For the curious who are wondering what the system and infrastructure it is that supports all of this:
- A single file system shared to all home computers, holding family info gathered over the last 20 years. It has media (pictures, movies, etc), PDFs for the knowledge store, decades of email archives, computer images, oodles of software, database stores, and everything else.
- A collection of web tools to help us share: Google calendar, Zenbe lists, Zoho wikis, a private blog site, our own internet domain, Mobile Me, a MUD, and many others… My wife and I both have MacBook Pros. Laptops are critical - we carry them around a lot, and take them many places. The kids are on Dells running XP, but I’m converting them to Mac minis this month because I’m tired of spyware, breaking/buzzing hardware, and crashes.
- iPhones (2), iPods (6? 7?), and Nintendo DSs (5).
- A dedicated music/picture/movie server with enough CPU and screen to do serious digital editing.
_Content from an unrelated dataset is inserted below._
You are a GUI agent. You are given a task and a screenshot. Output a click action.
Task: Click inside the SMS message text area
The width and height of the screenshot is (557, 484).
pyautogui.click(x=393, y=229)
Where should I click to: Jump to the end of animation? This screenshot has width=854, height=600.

It also runs the home web servers and wikis.
- A firewall that allows me to connect back home from on the road and
- that moderates outgoing connections from the kids computers.
- Two internal wireless networks - a secure one, and a public one for guests.
- Roughly 10TB of storage in the house. The main file system is on a 4TB RAID.
- A robust backup system, including a full off-site backup that we keep in a safety deposit box.
I don’t think this is anything unusual.
I know lots of people who work and live in similar ways. I know a few who are geekier. The point is not that we use gadgets, but that we have a digital information architecture and communication system that greatly augments our busy, full lives.
This was on one of the weeks when I didn’t go on travel. When I’m on the road, I’m in touch with the kids and family through many of the same mechanisms mentioned above. They help make the travel more bearable for all of us.
So: when I use phrases like “digital life”, “productive computing ecosystem”, “laptops are brain augmentation devices”, and so on - this is at the core of what I’m talking about.